◆ EXERCISE DESCRIPTION: Only lines with the word "chart" are needed; collect each of them from the listing below.

◆ INPUT:
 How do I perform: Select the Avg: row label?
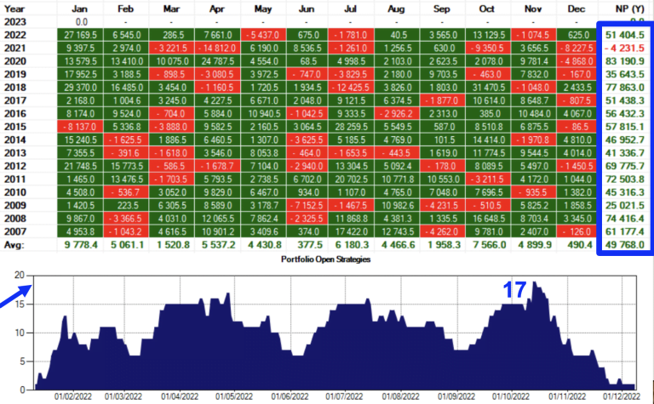coord(15,245)
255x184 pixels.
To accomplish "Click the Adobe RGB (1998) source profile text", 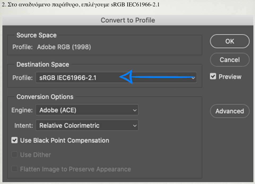I will click(x=64, y=47).
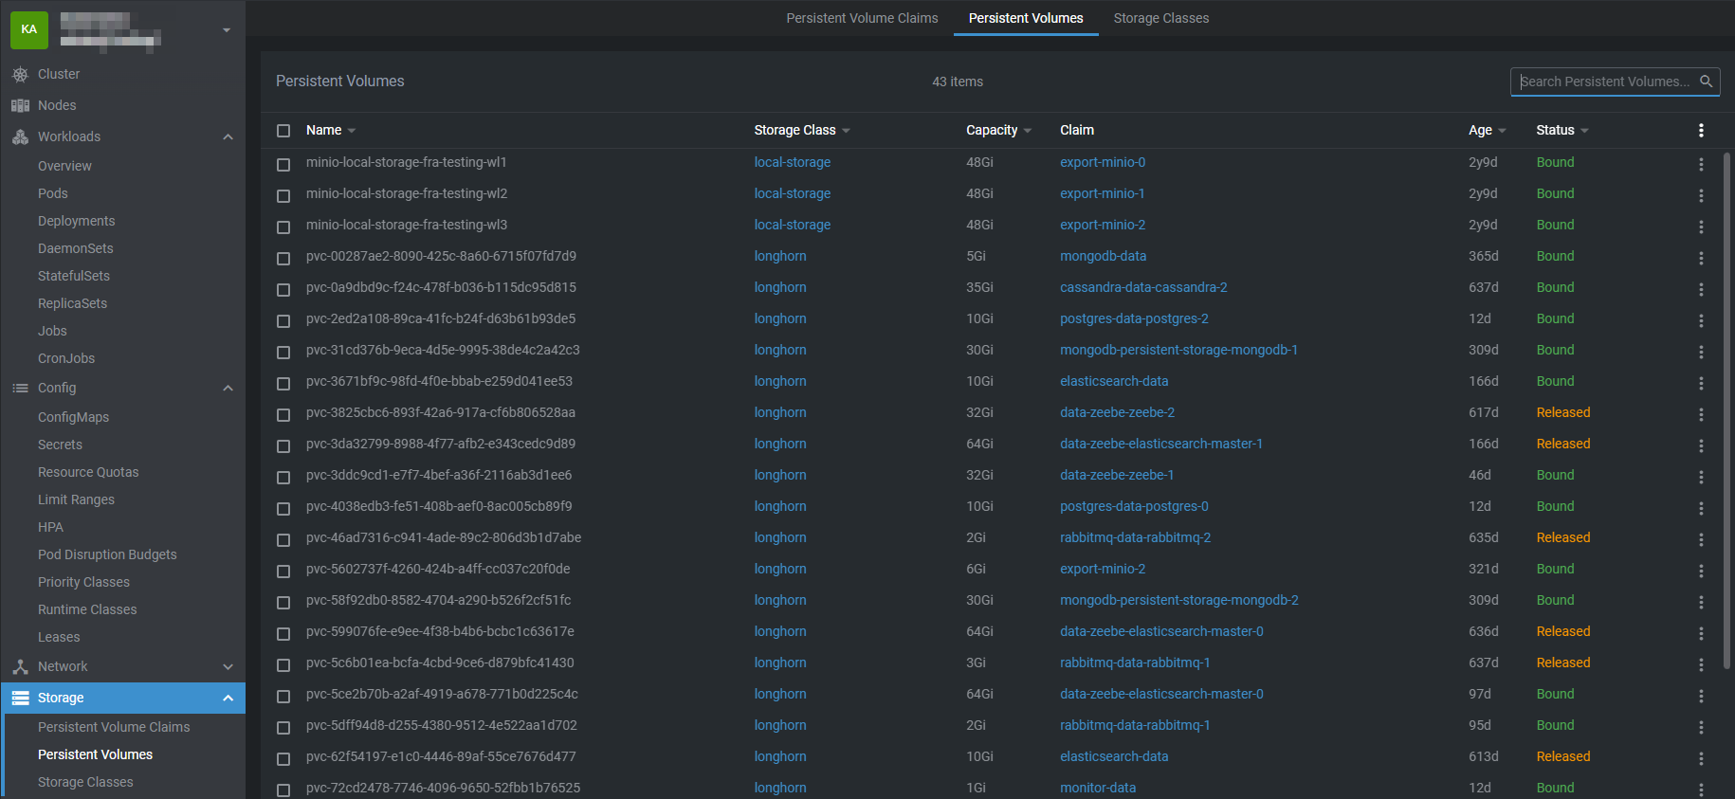Click the Workloads icon in sidebar

20,136
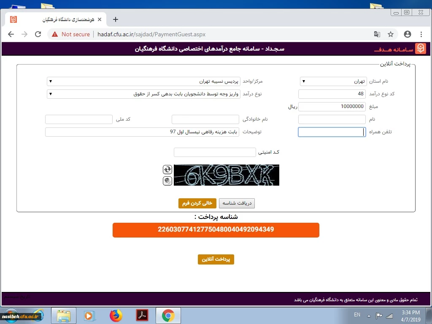This screenshot has height=324, width=432.
Task: Play the captcha audio icon
Action: [x=167, y=181]
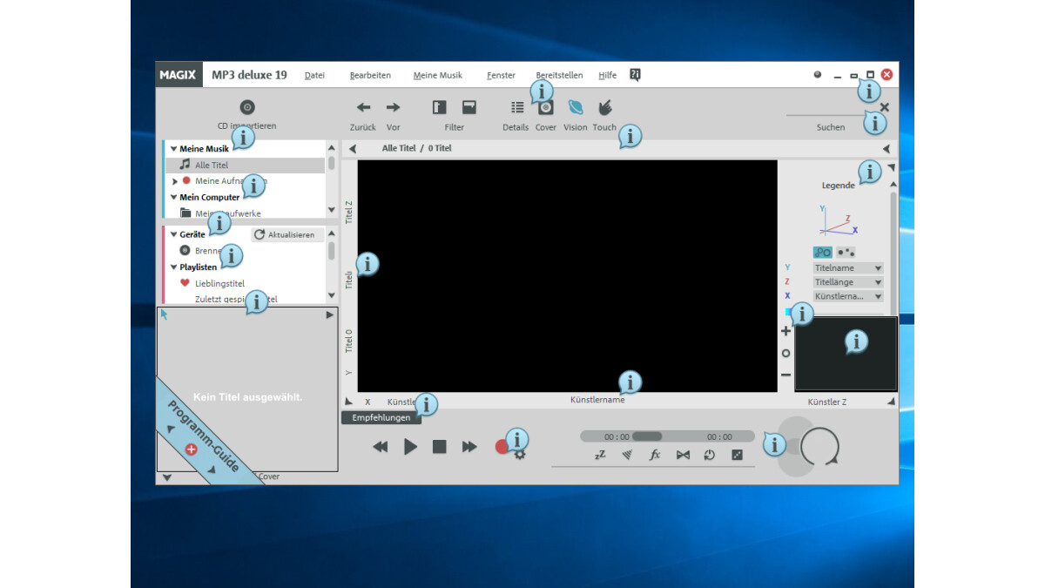Activate the Touch interface
This screenshot has width=1045, height=588.
(604, 106)
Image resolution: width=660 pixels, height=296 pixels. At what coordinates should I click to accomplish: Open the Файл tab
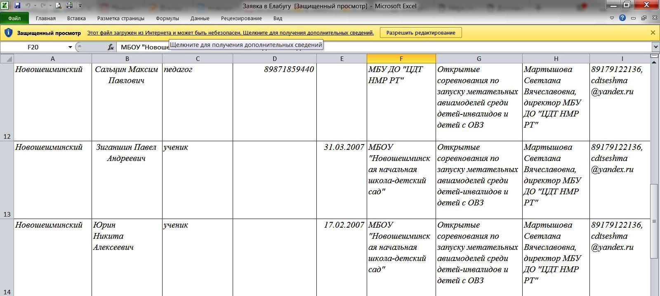[14, 18]
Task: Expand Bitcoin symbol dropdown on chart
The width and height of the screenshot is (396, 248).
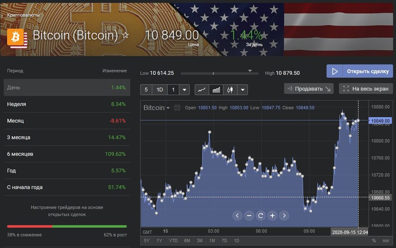Action: tap(168, 108)
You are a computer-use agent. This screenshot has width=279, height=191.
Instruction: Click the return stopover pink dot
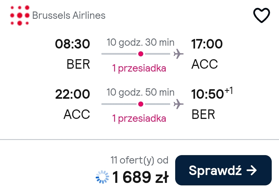click(x=140, y=104)
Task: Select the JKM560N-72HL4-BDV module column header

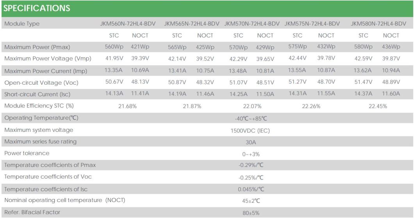Action: [128, 24]
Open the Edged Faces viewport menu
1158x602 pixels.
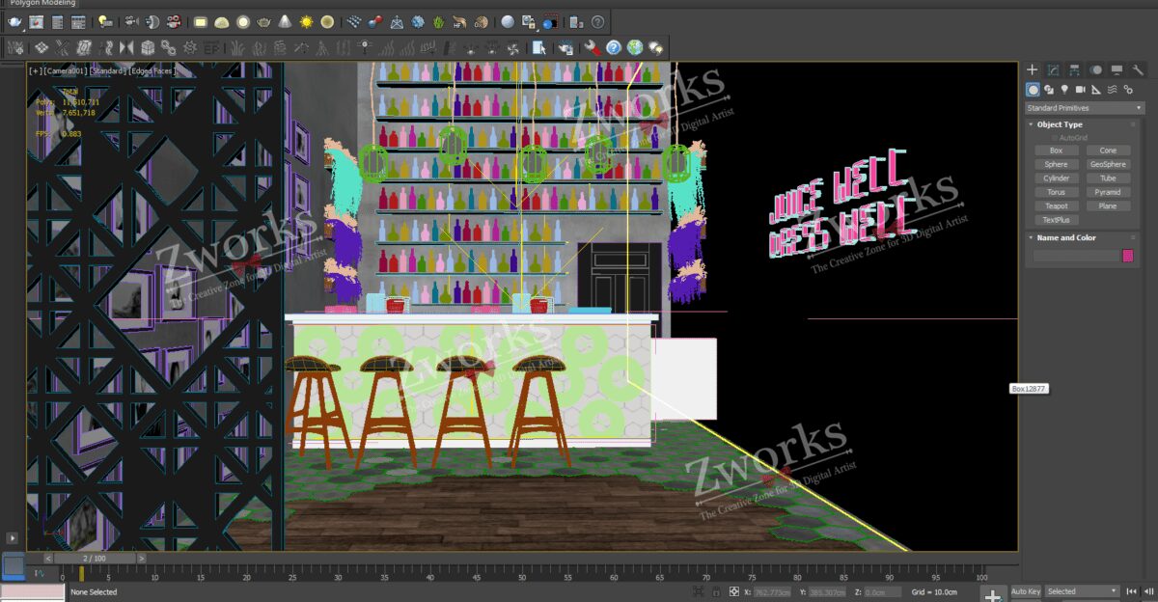tap(152, 70)
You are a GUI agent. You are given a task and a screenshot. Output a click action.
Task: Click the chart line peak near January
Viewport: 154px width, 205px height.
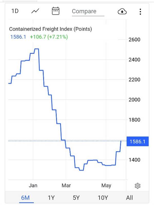click(36, 49)
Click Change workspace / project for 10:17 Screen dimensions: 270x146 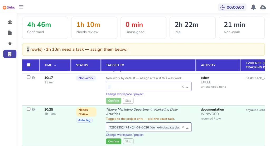(125, 94)
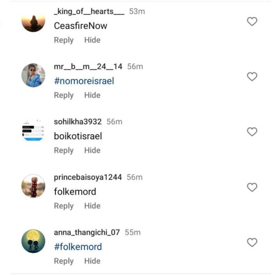Heart the comment from princebaisoya1244
The width and height of the screenshot is (275, 275).
[252, 187]
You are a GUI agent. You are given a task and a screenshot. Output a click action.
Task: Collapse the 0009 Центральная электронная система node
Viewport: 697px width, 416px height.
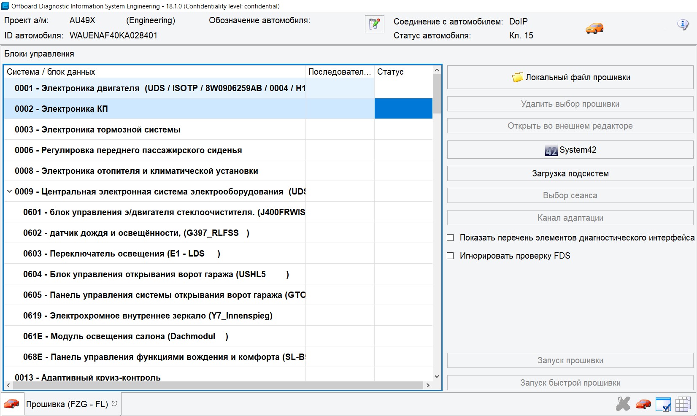click(9, 192)
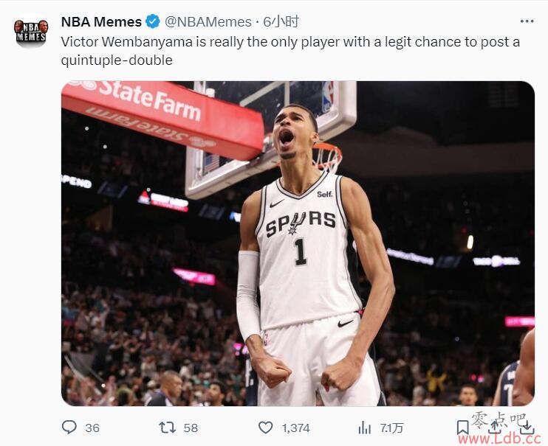Screen dimensions: 548x446
Task: Click the 58 retweets count
Action: [x=191, y=428]
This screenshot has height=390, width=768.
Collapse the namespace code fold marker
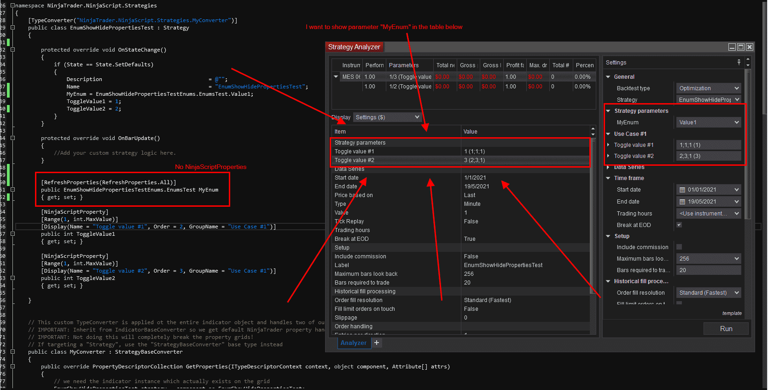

◆ SOLUTION TO THE EXERCISE:
Task: Expand Bitcoin symbol dropdown on chart
Task: Click the chart line peak near January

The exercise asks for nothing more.